Written problem A – Output the listing exactly as it stands, from its first line up to and including the line with "Action: click(451, 215)".

Excerpt to read –

.....

Seated in the center of a conference table between friend Joe Edwards and his son Charles Berry Jr., wearing a captain's hat and a Rock and Roll Hall of Fame varsity jacket, Berry was humble, revealing and playful.

"Now let me make a statement," he said at the beginning. "After being before drums for 48 years, it has taken effect in the last four months and I have a strange hiccup that comes out every time I tell the truth." The room erupted in laughter.

At one point, Rolling Stone asked Berry how far the country has come since the days he played segregated venues throughout the South. Berry paused for a moment. "I never thought that a man with the qualities, features, and all that (President Obama) has, [could] be our President," he said. "My dad said, 'You may not live to see that day,' and I believed him. I thank God that I have." Berry stopped for several seconds while his eyes welled up. "Excuse me," he said.

.....

Records to process –
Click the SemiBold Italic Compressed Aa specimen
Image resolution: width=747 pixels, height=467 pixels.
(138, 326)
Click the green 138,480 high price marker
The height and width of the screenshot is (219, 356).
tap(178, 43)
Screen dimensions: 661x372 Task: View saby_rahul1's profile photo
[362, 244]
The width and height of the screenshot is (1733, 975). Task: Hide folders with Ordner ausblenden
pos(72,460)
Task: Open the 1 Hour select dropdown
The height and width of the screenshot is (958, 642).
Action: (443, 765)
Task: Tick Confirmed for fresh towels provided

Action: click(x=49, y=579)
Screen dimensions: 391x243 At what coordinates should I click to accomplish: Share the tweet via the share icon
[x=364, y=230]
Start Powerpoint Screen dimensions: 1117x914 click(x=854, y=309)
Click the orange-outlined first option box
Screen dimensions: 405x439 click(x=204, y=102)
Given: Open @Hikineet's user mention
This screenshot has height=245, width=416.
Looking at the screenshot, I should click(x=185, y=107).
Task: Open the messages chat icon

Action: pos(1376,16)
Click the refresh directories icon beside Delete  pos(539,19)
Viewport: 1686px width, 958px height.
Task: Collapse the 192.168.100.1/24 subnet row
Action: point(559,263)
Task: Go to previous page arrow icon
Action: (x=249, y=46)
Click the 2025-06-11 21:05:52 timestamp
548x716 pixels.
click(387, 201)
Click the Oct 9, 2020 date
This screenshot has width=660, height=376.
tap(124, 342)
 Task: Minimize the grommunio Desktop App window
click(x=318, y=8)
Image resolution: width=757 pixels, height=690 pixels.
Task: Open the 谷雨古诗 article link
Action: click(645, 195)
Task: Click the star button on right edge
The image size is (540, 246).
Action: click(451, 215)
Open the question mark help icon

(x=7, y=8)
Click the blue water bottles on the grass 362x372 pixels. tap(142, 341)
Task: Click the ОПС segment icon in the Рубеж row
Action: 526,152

.....

Written problem B – Pick up the passage about Berry's remarks at the conference table and carry it on from the point where it stops.

Task output A –
Click the SemiBold Italic Compressed Aa specimen
Image resolution: width=747 pixels, height=467 pixels.
(138, 326)
Click the green 138,480 high price marker
The height and width of the screenshot is (219, 356).
tap(178, 43)
Screen dimensions: 661x372 Task: View saby_rahul1's profile photo
[362, 244]
The width and height of the screenshot is (1733, 975). Task: Hide folders with Ordner ausblenden
pos(72,460)
Task: Open the 1 Hour select dropdown
The height and width of the screenshot is (958, 642).
Action: (443, 765)
Task: Tick Confirmed for fresh towels provided

Action: click(x=49, y=579)
Screen dimensions: 391x243 At what coordinates should I click to accomplish: Share the tweet via the share icon
[x=364, y=230]
Start Powerpoint Screen dimensions: 1117x914 click(x=854, y=309)
Click the orange-outlined first option box
Screen dimensions: 405x439 click(x=204, y=102)
Given: Open @Hikineet's user mention
This screenshot has height=245, width=416.
Looking at the screenshot, I should click(x=185, y=107).
Task: Open the messages chat icon

Action: pos(1376,16)
Click the refresh directories icon beside Delete  pos(539,19)
Viewport: 1686px width, 958px height.
Task: Collapse the 192.168.100.1/24 subnet row
Action: point(559,263)
Task: Go to previous page arrow icon
Action: (x=249, y=46)
Click the 2025-06-11 21:05:52 timestamp
548x716 pixels.
click(387, 201)
Click the Oct 9, 2020 date
This screenshot has width=660, height=376.
tap(124, 342)
 Task: Minimize the grommunio Desktop App window
click(x=318, y=8)
Image resolution: width=757 pixels, height=690 pixels.
Task: Open the 谷雨古诗 article link
Action: click(645, 195)
Task: Click the star button on right edge
The image size is (540, 246).
Action: click(451, 215)

Task output B –
The most moving moment came when Berry discussed his own future. Explaining that he doesn't hear well, Berry turned to his friend Edwards. "If you don’t mind, Joe, explaining [questions] to me, because I am hearing very little. I’m wondering about my future," he said, raising his finger. "That’s news!"

Berry was asked to expand. "Well, I’ll give you a little piece of poetry," he said. "Give you a song? I can’t do that. My singing days have passed. My voice is gone. My throat is worn. And my lungs are going fast.  I think that explains it." St. Louis Post-Dispatch writer Kevin C. Johnson argued that people still pay to see Berry monthly at St. Louis’ Blueberry Hill. "I’ll tell you what that is," Berry said. "They’re having a great time from memory. And I hope that I can continue to enhance their memory because it looks very dim, like I said, you know."